Notation (from `main.tex`):
- Phi_T(r, C) is the typical activation potential for resource r in context C.
- Phi_h(r, C) is the historical component of activation potential.
- Phi_Tc(r, C) is the typical co-occurrence component (Phi_{T_c}).
- delta (DELTA in code) is the weight in Phi_T = delta * Phi_h + (1 - delta) * Phi_Tc, with delta in [0, 1].

Assumptions (matching the existing SPARQL queries):

Assumption: The SPARQL queries used in this notebook were verified to implement the paper's definitions of
context C and "together" (per definition/postulate/common notion or proposition/proof).
If query scopes are changed, results may no longer match the formulas in `main.tex`.
- Context C for proof n are the resources in definitions, postulates, common notions, propositions up to n (included), and proofs up to n-1 (included)
- "Together" for co-occurrence means resources that co-occur within the same definition, postulate, common notion, proposition, or proof.
- Phi_h is computed from history queries; Phi_Tc is computed from Hebbian pair degrees (co-occurrence links); Phi_T uses the weighted sum above.
- Empty denominators yield 0 for the corresponding potential.
- TYPE_SELECTION toggles type-based co-occurrence for propositions/proofs (relation/operation types) when true.


# SPEC

GOALS: 
(1) Apply the description of typical activation potential provided in main.tex to compute the activation potential of resources used in proof N against the context of resources used in definitions, postulates, common notions, propositions up to N (included), and proofs up to N-1 (included; if N=1, then there is no proof to include in the context). 
(2) Note when proof N uses _directly_ a resource that has not appeared anywhere in the context (i.e. in the definitions, postulates, common notions, propositions up to N included, and proofs up to N-1 included).
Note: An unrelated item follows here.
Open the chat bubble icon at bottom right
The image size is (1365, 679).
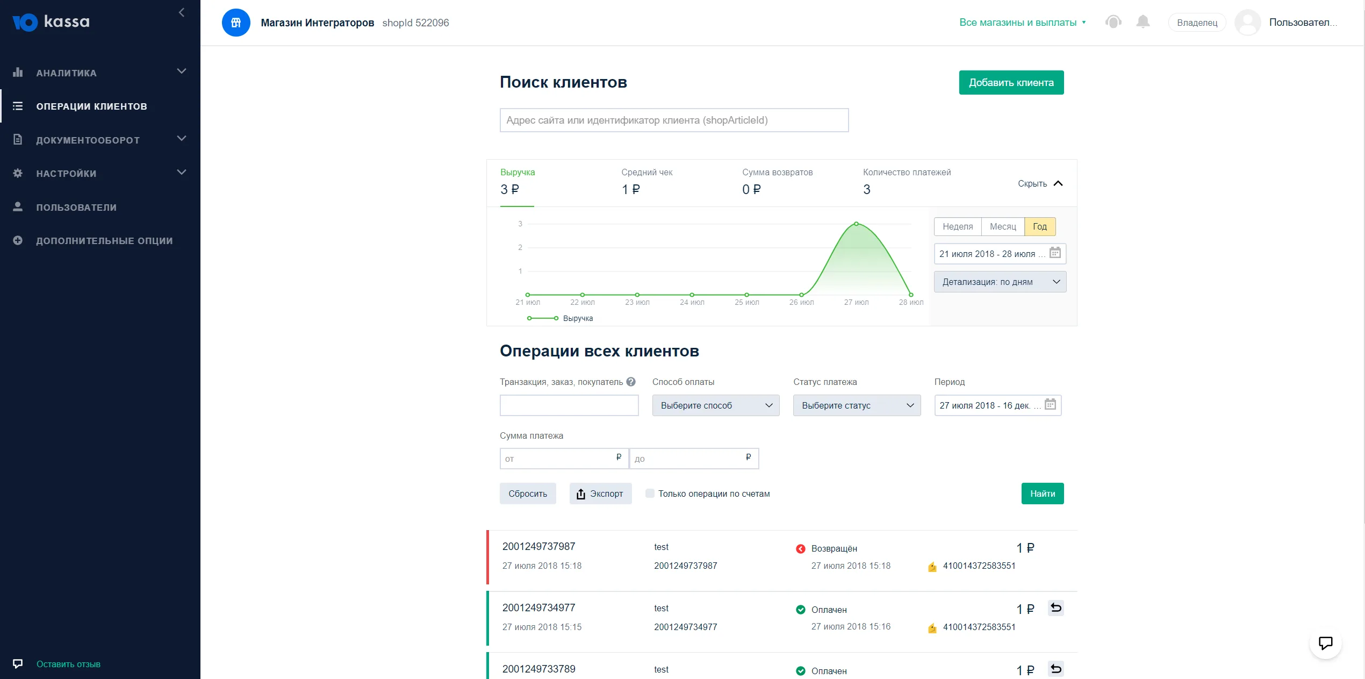click(1325, 642)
For proof N, use direct_template_propositions_proofs if TYPE_SELECTION = False and direct_template_last_item_types if TYPE_SELECTION = True. Define new_resources as the subset of the direct‑usage set from the ‘HOW TO FIND RESOURCES IN PROOF N’ step that does not occur in the context.

PREPARATION: review 
    - main.tex (for the definition of typical activation potential), 
    - analyses.ipynb (for strategies to compare proofs with their context of previous material), and 
    - typical.ipynb (for an algorithm implementing typical activation potential)
    - ./modules/queries.py (for SPARQL queries used to work with ontological resources)

NOTES:
    - cache results of SPARQL queries for faster re-runs (QueryRunner)
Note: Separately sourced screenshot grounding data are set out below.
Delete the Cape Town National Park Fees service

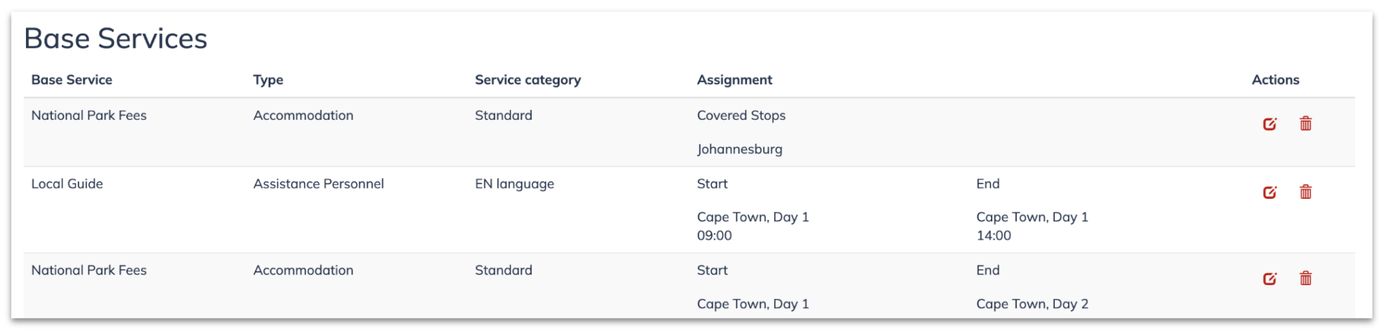tap(1305, 278)
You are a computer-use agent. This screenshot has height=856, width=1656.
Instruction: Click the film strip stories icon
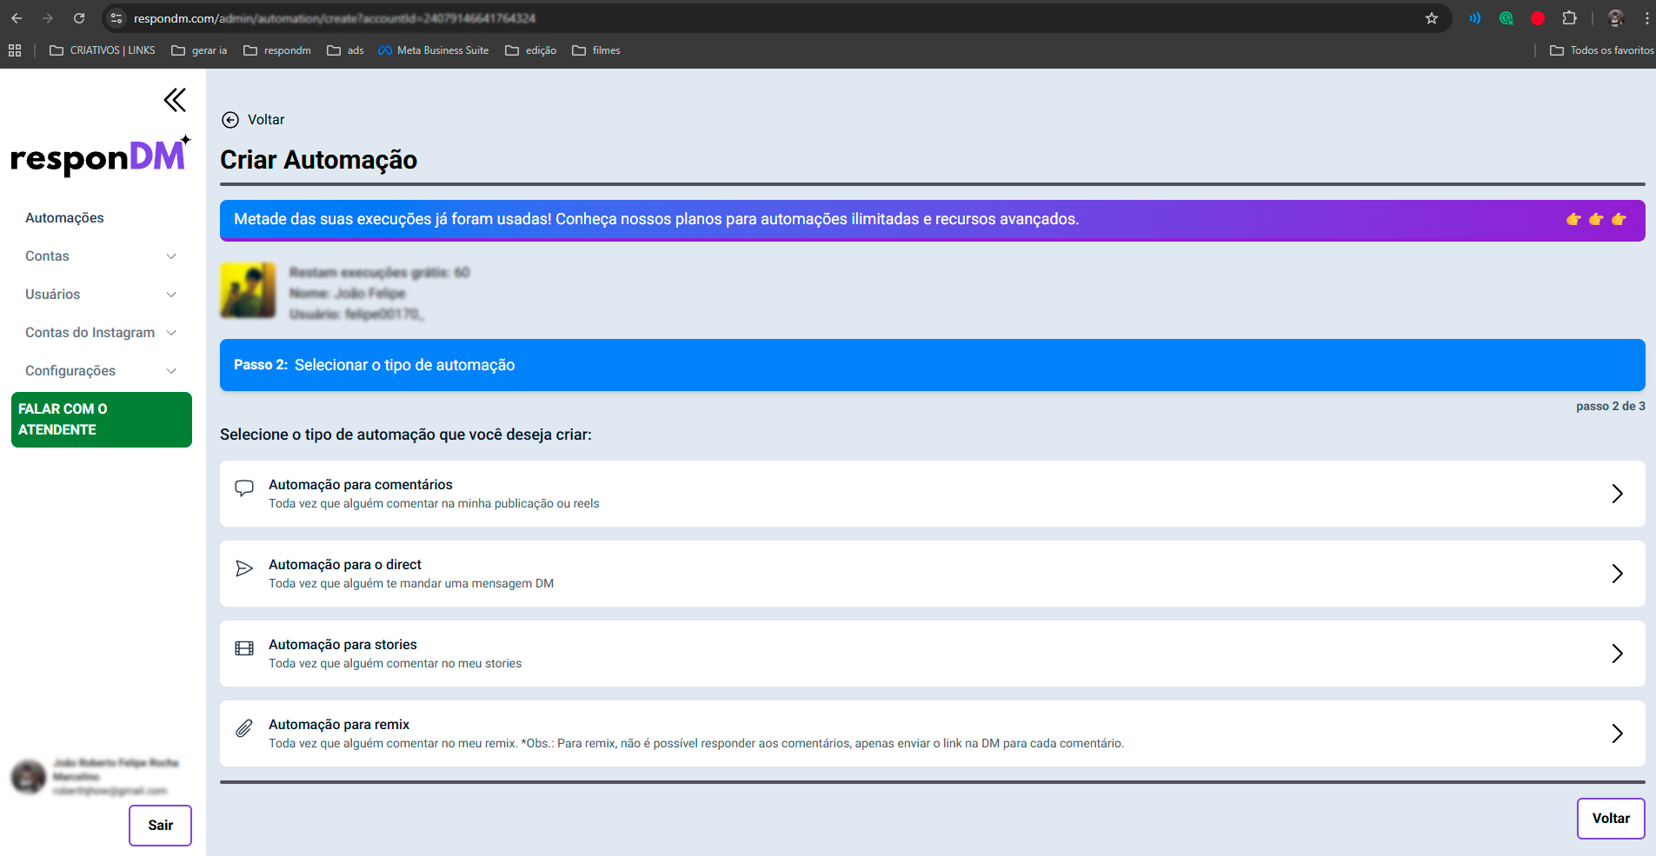244,648
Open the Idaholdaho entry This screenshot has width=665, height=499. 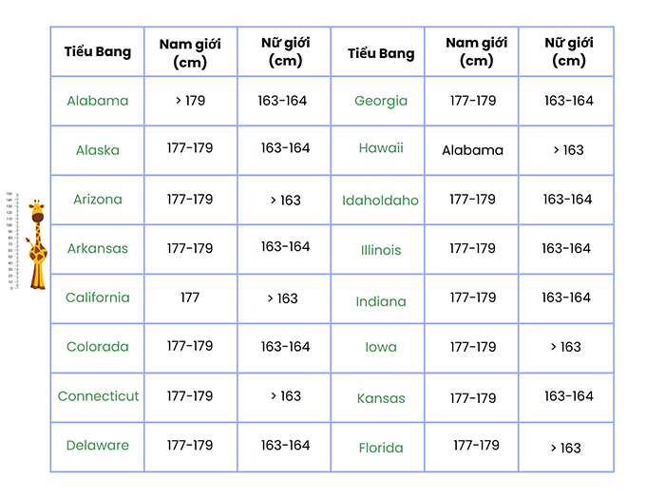click(x=381, y=201)
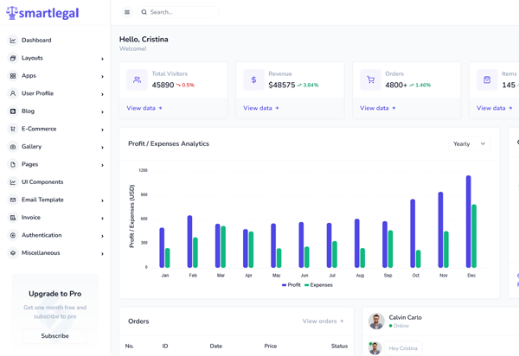Screen dimensions: 519x356
Task: Expand the Authentication sidebar menu
Action: click(56, 235)
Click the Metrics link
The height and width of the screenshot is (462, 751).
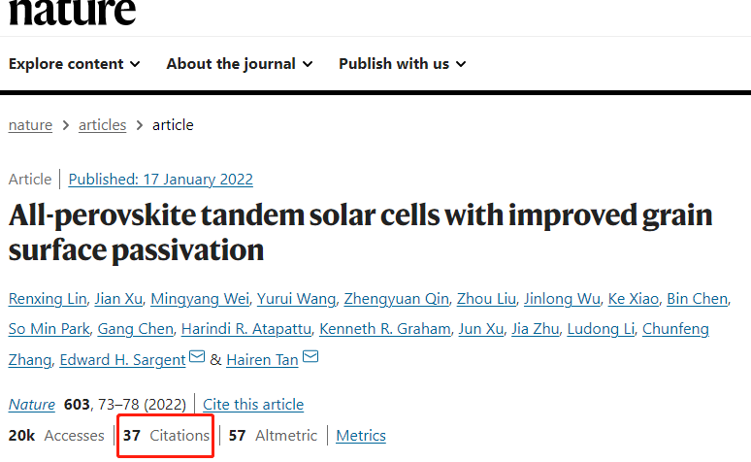(361, 436)
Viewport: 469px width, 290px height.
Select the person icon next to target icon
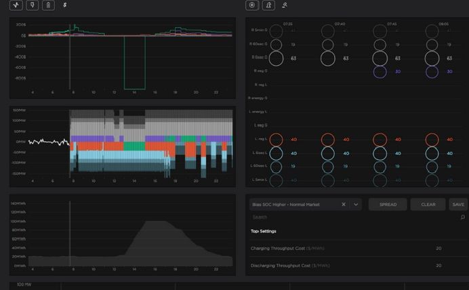pyautogui.click(x=268, y=5)
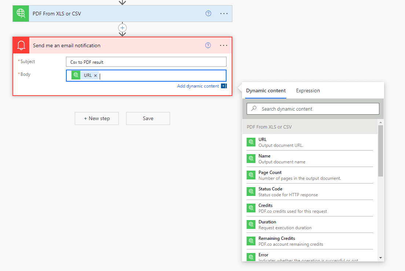Open the help tooltip on PDF From XLS or CSV
Image resolution: width=405 pixels, height=271 pixels.
pos(208,13)
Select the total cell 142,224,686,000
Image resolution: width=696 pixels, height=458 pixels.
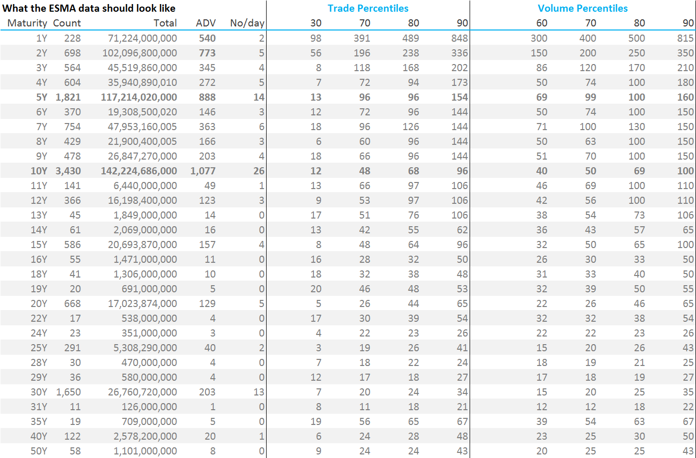(x=139, y=171)
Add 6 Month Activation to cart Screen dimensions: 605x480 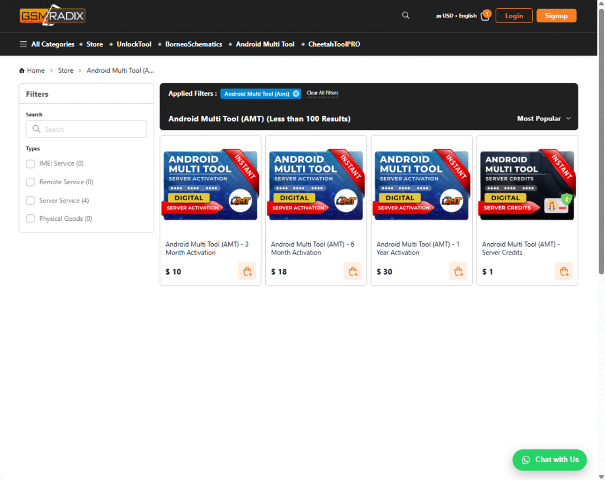[353, 271]
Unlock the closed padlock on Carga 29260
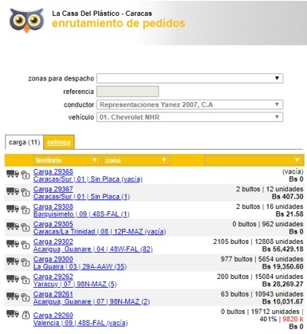Screen dimensions: 307x334 click(x=26, y=315)
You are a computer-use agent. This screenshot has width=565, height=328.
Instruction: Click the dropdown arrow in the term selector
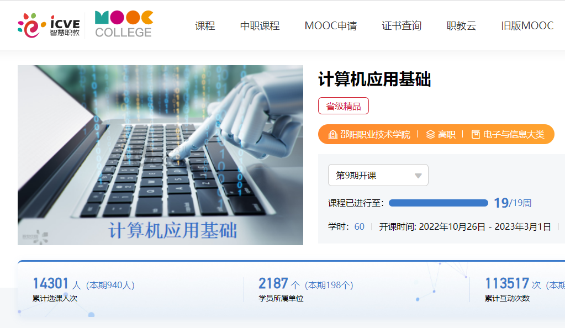coord(418,176)
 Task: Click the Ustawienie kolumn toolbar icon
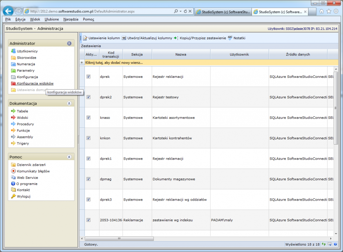85,38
INPUTS: PROOF_N, DELTA, HISTORY_WEIGHTS (exactly 3 weights required), TYPE_SELECTION

HOW TO CREATE THE CONTEXT OF PROOF N:
- directly used resources: use queries.direct_definitions(), queries.direct_postulates(), queries.direct_common_notions(), and queries.direct_template_propositions_proofs() for propositions up to N (included) and proofs up to N-1 (included) [for propositions and proofs, one need to state the IRIs as VALUES in the SPARQL queries]
- hierarchically used resources: use queries.hierarchical_definitions(), queries.hierarchical_postulates(), queries.hierarchical_common_notions(), and hierarchical_template_propositions_proofs for propositions up to N (included) and proofs up to N-1 (included) [for propositions and proofs, one need to state the IRIs as VALUES in the SPARQL queries]
- mereologically used resources: use queries.mereological_definitions(), queries.mereological_postulates(), queries.mereological_common_notions, queries.mereological_template_propositions_proofs() for propositions up to N (included) and proofs up to N-1 (included) [for propositions and proofs, one need to state the IRIs as VALUES in the SPARQL queries]
- hebbian co-occurrence: use queries.hebb_definitions(), queries.hebb_postulates(), queries.hebb_common_notions(), and queries.hebb_template_propositions_proofs() for propositions up to N (included) and proofs up to N-1 (included) [for propositions and proofs, one need to state the IRIs as VALUES in the SPARQL queries].

EDGE CASE:
- N = 1: the context includes only definitions, postulates, common notions, and proposition 1.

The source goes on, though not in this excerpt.